After my Christmas Day selection of contemporary reviews of Adrian Ross’s The Hole of the Pit, Douglas Anderson kindly sent me some I missed out on, so here’s a follow-up.
First, from The Observer, 16 Oct 1914, and like the London Evening Standard last time, one that gets the title wrong both in its heading (The Hole in the Pit) and the review:
Although the name of “Adrian Ross” is familiar as that of a writer of lyrics for the stage, this seems to be the first time that Mr Arthur Ropes has appeared as a novelist. He has many gifts for that part: a clear unhampered method of setting forth a story and nice invention. “The Hole in the Pit” is a tale of the English Civil War period, but the Civil War has very little to do with it, beyond sending Mr Hubert Leyton to his cousin’s castle to intercede with the Earl on behalf of terrorised villagers. The Earls of Deeping were a wild race and had upon them a curse of unusual potency. What the curse was shall not be told here, nor, indeed, could it be told in few and definite words. The book has an atmosphere of clinging terror which is most skilfully created and maintained. Period history and the like matter very little. Character and conversation hardly matter either, though Mr Hubert Leyton’s tone is very plausibly seventeenth century, and the Italian sorceress has an effectiveness. But for ghostliness and ghastliness the manifestations of the Deepings’ family curse are hard to equal, and it is the cleverly contrived air of the horrible in the scene and in the happenings that makes the book hard to put aside. It ought to be read in broad daylight, and in a robust mood.
Next, The Times Literary Supplement from 22 Oct 1914. This was published unsigned, but Doug tells me it’s by Harry Pirie-Gordon (who co-authored The Weird of the Wanderer with Baron Corvo, and perhaps knew M R James):
Mr Adrian Ross has dedicated The Hole of the Pit (Arnold, 6s.) to the Provost of King’s; and one may well imagine that the Curse which was loosed from the Hole was a sort of grey and amorphous elder brother of the engaging entity which haunted Canon Alberic’s scrap-book. As a rule those who write stories about the period of the Great Rebellion in England have enough to do to cope with the local and contemporary colour surrounding their plots. Mr Ross, however, makes his story centre on a horror which has nothing to do with history, and merely uses his period as a convenient store-house whence he may draw the picturesque persons of his drama. There is a pious preacher and a wicked Earl, a maiden in distress, a negro page, a murdered Countess, and a foreign witch; also many ruffians and a carnivorous Curse. The story threads amid scenes of bloodshed and outrage, and there are some horrible episodes nicely told and not over-described. The hero nearly falls a victim in rescuing the heroine from the clammy embrace of the Curse, which is too strong for the witch, who vainly calls up devils to fight against its powers—as she is menaced no less than the Earl, with whom she keeps company. From the moment when the Curse devours the captive cobbler to that when the Earl cheats it of its prey by drastic means the reader can watch the inexorable advance of the stinking doom.

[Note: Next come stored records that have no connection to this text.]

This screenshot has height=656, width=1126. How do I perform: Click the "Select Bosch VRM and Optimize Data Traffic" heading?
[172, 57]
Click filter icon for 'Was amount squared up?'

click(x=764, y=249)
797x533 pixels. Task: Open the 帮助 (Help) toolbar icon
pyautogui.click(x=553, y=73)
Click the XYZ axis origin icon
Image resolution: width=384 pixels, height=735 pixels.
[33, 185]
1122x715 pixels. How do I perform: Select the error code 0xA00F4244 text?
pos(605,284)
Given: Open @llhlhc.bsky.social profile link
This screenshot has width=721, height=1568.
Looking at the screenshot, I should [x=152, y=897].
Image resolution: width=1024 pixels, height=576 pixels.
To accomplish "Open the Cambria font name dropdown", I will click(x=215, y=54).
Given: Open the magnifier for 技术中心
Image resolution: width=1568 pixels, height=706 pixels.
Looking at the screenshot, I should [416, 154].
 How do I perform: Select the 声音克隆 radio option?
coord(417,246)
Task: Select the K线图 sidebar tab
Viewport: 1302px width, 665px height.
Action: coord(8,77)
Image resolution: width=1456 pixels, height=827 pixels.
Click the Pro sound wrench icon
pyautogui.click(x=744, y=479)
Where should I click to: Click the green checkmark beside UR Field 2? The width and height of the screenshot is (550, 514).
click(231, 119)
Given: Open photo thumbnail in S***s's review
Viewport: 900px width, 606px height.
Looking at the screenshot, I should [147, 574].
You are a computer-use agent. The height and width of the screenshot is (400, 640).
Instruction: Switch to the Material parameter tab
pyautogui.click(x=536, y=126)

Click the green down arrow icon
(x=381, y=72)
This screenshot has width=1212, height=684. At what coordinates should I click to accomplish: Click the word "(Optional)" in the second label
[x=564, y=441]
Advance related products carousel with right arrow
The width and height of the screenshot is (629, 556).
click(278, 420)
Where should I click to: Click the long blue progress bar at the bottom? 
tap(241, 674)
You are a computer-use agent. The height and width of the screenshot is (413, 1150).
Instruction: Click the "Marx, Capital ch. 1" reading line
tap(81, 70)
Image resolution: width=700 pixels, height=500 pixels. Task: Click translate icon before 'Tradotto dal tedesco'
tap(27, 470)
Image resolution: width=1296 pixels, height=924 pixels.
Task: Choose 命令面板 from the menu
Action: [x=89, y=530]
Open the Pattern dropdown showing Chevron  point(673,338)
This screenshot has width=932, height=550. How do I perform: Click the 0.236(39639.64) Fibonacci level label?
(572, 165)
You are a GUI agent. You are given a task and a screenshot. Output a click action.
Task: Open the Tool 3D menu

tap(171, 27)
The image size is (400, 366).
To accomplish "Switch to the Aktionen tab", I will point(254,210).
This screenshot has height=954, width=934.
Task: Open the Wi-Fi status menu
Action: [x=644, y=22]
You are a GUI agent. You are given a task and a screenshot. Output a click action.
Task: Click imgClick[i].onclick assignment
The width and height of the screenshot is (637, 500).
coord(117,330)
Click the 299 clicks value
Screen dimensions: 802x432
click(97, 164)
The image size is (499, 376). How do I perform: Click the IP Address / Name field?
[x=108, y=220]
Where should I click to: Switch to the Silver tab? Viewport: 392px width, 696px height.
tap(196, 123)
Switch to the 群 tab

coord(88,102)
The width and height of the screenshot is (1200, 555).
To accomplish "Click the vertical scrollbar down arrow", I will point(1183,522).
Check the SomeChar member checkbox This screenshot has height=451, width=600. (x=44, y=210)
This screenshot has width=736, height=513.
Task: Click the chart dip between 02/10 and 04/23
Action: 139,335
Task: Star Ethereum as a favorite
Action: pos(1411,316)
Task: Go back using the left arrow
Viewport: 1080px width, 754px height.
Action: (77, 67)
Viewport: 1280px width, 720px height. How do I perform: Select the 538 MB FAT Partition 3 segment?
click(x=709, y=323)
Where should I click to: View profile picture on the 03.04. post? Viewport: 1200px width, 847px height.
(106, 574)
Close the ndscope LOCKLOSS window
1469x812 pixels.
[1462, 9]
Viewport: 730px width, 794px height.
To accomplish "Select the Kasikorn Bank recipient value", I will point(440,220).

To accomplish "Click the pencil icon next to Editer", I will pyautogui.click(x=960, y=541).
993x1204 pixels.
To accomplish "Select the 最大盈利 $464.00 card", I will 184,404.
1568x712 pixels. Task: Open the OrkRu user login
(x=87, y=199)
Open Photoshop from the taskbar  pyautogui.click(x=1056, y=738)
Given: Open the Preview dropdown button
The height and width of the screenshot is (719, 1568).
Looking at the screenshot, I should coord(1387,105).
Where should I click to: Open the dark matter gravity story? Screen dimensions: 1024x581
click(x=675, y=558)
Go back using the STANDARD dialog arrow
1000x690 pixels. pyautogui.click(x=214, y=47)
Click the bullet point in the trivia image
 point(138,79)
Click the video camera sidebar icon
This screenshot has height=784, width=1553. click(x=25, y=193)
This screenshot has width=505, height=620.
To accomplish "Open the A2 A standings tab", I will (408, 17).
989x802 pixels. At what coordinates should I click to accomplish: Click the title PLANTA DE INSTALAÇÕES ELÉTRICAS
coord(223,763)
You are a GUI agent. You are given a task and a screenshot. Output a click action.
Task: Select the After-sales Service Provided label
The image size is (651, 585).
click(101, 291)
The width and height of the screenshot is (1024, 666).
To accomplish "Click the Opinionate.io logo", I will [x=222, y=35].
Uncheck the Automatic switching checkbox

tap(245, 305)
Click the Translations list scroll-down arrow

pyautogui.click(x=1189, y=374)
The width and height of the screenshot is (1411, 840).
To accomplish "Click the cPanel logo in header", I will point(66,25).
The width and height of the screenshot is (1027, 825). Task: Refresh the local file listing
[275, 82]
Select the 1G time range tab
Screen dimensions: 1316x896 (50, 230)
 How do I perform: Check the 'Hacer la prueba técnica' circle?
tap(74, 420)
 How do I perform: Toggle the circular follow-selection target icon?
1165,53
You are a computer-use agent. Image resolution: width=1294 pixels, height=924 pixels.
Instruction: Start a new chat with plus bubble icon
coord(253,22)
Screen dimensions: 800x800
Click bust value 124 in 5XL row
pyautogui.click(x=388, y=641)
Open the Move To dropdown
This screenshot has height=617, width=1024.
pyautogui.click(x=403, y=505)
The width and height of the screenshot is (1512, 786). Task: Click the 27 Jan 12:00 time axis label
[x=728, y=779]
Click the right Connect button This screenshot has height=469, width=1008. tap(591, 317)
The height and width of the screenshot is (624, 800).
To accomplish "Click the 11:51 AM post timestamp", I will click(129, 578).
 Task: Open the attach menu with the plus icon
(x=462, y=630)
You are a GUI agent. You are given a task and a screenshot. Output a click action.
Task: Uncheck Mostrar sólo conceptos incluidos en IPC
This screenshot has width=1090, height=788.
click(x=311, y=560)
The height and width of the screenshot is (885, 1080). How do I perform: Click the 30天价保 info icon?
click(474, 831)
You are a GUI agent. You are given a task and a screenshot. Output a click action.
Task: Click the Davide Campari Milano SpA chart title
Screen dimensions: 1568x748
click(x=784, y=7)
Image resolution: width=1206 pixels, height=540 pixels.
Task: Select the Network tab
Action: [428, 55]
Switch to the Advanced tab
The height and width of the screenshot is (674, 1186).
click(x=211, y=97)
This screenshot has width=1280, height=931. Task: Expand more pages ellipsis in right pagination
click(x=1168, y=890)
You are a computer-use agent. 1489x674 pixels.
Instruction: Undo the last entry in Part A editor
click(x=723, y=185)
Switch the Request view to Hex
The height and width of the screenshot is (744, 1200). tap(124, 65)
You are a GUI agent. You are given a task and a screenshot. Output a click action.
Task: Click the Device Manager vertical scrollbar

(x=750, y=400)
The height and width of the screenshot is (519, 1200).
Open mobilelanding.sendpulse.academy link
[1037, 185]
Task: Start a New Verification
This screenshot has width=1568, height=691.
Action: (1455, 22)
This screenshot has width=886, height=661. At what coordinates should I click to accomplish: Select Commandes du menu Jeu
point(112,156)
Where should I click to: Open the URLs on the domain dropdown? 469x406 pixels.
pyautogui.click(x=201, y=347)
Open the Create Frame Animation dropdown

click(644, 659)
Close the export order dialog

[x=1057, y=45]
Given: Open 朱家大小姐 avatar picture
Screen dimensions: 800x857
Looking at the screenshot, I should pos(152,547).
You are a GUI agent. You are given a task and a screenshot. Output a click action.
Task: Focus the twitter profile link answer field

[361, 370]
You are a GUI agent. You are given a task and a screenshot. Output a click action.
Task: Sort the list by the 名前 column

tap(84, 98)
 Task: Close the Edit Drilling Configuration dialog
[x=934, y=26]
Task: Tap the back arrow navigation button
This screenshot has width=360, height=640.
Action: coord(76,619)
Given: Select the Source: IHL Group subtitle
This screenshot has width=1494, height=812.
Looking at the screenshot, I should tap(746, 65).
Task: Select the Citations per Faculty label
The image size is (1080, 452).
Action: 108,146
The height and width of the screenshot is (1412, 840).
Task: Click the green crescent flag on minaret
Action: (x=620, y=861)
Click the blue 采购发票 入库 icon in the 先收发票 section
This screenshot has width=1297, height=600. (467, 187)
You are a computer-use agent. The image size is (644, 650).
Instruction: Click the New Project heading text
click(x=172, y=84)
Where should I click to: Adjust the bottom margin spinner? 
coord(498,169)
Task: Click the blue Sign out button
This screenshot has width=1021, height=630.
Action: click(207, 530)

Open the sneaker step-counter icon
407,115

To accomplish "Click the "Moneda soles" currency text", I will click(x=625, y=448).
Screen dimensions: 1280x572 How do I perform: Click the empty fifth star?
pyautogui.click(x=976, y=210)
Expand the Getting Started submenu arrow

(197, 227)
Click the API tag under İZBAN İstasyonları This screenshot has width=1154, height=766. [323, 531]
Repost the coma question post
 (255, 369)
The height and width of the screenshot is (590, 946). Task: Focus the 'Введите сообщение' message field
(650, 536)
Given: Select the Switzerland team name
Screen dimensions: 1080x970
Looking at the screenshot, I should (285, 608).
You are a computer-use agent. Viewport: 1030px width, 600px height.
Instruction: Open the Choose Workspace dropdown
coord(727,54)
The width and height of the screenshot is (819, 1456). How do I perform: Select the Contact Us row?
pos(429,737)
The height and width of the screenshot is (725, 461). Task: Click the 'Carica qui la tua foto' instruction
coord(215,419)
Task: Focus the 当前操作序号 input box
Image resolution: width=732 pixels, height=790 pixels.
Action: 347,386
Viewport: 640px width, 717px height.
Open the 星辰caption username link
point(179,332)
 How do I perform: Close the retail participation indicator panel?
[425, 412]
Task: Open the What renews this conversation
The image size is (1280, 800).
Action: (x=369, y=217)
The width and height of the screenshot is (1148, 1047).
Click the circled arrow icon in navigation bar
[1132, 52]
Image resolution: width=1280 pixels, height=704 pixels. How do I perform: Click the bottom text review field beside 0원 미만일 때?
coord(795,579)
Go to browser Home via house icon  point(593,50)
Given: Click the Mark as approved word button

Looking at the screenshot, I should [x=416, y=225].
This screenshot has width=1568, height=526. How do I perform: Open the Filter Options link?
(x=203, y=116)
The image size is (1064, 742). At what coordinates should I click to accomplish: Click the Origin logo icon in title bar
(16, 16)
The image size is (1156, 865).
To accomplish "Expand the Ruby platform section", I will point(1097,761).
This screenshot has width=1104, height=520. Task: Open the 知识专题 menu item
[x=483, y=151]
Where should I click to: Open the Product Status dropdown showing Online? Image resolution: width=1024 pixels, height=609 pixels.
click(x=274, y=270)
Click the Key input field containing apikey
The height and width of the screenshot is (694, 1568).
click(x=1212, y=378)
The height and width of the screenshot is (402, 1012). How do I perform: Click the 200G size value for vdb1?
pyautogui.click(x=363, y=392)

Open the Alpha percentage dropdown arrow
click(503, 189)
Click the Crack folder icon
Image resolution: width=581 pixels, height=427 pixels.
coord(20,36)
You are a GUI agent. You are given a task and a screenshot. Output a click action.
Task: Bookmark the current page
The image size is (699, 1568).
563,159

Finally, the US edition of The Occult Review, from February 1915. It’s signed WHC, which Doug has identified as Wilfred Chesson:
Of an earl, figuring in rhymed prophecy, we are informed that, in a certain eventuality—
“What doth sit beneath the Hole
Shall come and take him body and soul.The horrible “what” never loses it pronominal mystery in this seventeenth-century English romance of an aristocratic robber, a sorceress, a murdered wife, a charming innocent girl and one Hubert Leyton, who serves as chronicler. Mr Ropes skilfully blends the weird and repulsive in incident and local colour with the tender glow of first love, and the sublime heroism of a Cromwellian Puritan. His novel may be recommended as excellent mental fare for that time of the year when the body being fortified by unwonted rations, the imagination is inclined to feast itself on fictitious marvels and terrors.
Oddly, this review doesn’t seem to have appeared in the UK edition of The Occult Review, at least not in the scans available at The International Association for the Preservation of Spiritualist and Occult Periodicals (though I did find another review by WHC among them, for William Hope Hodgson’s Men of the Deep Waters).
Finally this quote from The Yorkshire Post is part of an entry for The Hole of the Pit in a catalogue of Edward Arnold’s new books that Doug came across. I can’t find the full review, but the excerpt is worth quoting:
Seldom since the death of Edgar Allan Poe has there been published a book more uncanny, yet stamped with greater verisimilitude than “The Hole of the Pit.” Mr A R Ropes has conceived a weird yet enthralling plot.
And to finish off, I found another picture of Adrian Ross, this time a full-page photograph in The Tatler, 13 Jan 1904. (The full page can be found at the British Newspaper Archive.)